[Data provided]:
__________________________________________________

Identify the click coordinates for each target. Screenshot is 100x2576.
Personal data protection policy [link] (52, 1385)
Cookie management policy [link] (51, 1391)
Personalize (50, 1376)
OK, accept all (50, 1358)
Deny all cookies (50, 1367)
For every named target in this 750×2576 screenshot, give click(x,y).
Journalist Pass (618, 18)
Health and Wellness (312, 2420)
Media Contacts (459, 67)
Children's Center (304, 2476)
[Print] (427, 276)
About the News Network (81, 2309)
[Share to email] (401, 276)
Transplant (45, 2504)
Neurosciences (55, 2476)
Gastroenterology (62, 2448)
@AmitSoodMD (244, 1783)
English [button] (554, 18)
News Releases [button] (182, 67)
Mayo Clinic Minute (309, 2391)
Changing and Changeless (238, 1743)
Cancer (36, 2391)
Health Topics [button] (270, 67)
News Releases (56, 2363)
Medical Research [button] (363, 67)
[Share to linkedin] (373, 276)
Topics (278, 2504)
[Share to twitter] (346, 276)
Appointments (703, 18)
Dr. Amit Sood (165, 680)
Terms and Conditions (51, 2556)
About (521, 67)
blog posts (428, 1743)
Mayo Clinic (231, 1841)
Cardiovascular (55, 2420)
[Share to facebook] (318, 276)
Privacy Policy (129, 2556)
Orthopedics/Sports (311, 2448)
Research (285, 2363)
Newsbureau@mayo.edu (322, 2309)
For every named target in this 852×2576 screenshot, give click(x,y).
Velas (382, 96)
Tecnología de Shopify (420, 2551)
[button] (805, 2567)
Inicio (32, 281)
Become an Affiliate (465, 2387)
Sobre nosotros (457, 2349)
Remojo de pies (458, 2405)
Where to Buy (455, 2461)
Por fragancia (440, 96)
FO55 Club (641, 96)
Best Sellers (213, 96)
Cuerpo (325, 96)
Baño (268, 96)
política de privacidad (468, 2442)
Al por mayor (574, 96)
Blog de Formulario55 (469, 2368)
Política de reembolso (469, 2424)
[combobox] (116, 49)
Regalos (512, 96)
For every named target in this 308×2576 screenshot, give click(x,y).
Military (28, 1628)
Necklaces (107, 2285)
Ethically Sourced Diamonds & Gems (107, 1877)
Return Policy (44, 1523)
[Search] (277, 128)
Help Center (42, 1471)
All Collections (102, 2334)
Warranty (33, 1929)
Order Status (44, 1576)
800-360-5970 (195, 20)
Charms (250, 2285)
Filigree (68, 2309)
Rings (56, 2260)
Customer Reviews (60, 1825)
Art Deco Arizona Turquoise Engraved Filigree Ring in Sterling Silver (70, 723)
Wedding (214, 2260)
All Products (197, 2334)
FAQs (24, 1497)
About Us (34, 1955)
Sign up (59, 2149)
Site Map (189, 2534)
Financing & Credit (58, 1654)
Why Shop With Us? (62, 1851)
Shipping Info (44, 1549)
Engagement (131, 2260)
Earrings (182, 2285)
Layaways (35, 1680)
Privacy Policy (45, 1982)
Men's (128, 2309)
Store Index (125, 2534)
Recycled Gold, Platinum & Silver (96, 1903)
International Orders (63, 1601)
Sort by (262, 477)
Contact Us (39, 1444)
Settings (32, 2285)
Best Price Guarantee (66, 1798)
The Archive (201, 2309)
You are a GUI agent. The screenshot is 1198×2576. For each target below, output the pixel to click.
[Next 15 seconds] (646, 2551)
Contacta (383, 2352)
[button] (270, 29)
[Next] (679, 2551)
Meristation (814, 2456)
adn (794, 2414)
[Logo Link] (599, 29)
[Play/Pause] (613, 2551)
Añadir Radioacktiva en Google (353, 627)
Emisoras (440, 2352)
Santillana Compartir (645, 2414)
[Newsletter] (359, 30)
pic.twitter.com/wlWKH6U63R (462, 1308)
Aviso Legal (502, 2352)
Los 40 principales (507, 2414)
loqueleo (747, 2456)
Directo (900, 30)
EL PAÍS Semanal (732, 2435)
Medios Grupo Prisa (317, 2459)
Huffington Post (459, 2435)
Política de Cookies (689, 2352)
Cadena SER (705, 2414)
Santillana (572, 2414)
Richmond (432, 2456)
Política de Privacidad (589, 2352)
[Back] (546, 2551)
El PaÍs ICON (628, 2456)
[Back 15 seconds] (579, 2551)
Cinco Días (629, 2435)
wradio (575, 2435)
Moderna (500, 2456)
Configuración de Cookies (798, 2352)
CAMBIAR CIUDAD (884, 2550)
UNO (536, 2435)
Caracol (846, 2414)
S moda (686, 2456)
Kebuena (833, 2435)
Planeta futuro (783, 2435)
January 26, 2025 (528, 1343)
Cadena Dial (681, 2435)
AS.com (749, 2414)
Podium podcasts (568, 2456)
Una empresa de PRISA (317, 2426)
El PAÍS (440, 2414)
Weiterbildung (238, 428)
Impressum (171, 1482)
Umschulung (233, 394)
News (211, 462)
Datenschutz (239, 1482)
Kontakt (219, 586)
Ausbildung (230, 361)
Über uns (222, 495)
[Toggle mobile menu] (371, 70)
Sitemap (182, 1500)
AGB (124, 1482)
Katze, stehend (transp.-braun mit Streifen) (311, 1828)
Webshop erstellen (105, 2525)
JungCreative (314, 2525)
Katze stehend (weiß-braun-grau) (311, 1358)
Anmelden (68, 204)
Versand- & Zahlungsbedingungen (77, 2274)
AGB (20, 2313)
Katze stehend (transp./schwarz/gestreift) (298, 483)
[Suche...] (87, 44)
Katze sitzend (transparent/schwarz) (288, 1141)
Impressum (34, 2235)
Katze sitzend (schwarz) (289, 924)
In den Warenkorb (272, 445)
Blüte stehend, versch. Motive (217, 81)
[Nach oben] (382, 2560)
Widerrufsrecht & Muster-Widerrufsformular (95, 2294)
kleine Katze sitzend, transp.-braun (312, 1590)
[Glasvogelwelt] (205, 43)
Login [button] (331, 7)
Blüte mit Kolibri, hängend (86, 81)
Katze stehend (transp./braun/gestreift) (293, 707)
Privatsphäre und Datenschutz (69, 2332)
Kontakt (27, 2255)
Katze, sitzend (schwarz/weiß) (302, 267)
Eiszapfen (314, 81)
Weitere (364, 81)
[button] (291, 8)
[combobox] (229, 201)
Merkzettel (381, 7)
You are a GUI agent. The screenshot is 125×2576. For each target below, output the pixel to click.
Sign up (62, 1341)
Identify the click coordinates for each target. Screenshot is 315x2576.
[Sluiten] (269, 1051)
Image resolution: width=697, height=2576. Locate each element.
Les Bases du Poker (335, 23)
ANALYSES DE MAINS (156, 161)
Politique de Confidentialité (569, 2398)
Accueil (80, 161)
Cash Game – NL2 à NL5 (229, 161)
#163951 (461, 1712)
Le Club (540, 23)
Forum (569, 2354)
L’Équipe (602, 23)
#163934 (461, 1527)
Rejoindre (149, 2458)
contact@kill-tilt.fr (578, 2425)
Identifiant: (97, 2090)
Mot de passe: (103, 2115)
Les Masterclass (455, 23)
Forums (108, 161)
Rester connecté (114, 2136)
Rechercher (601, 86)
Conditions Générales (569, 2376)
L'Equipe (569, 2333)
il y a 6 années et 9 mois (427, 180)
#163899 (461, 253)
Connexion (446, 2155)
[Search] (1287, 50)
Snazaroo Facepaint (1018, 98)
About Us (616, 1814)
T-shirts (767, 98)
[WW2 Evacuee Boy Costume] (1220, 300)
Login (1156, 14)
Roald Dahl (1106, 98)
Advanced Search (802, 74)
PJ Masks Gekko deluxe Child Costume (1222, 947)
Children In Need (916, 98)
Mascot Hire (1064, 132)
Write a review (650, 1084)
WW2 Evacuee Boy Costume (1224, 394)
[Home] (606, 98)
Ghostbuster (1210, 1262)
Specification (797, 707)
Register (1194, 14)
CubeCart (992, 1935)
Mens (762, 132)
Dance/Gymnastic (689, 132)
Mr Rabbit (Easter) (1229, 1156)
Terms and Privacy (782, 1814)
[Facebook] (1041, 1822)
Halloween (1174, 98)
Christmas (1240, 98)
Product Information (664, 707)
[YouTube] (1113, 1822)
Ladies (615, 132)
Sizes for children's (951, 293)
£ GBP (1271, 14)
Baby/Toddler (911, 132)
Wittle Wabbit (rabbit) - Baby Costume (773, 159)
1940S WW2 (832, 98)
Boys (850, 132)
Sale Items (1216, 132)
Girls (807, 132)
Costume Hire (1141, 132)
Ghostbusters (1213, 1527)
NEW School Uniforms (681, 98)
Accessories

__________________________________________________

[Work required]:
Show every line of the entries above where the word "Evacuee" occurs.

[Answer to the problem]:
[WW2 Evacuee Boy Costume] (1220, 300)
WW2 Evacuee Boy Costume (1224, 394)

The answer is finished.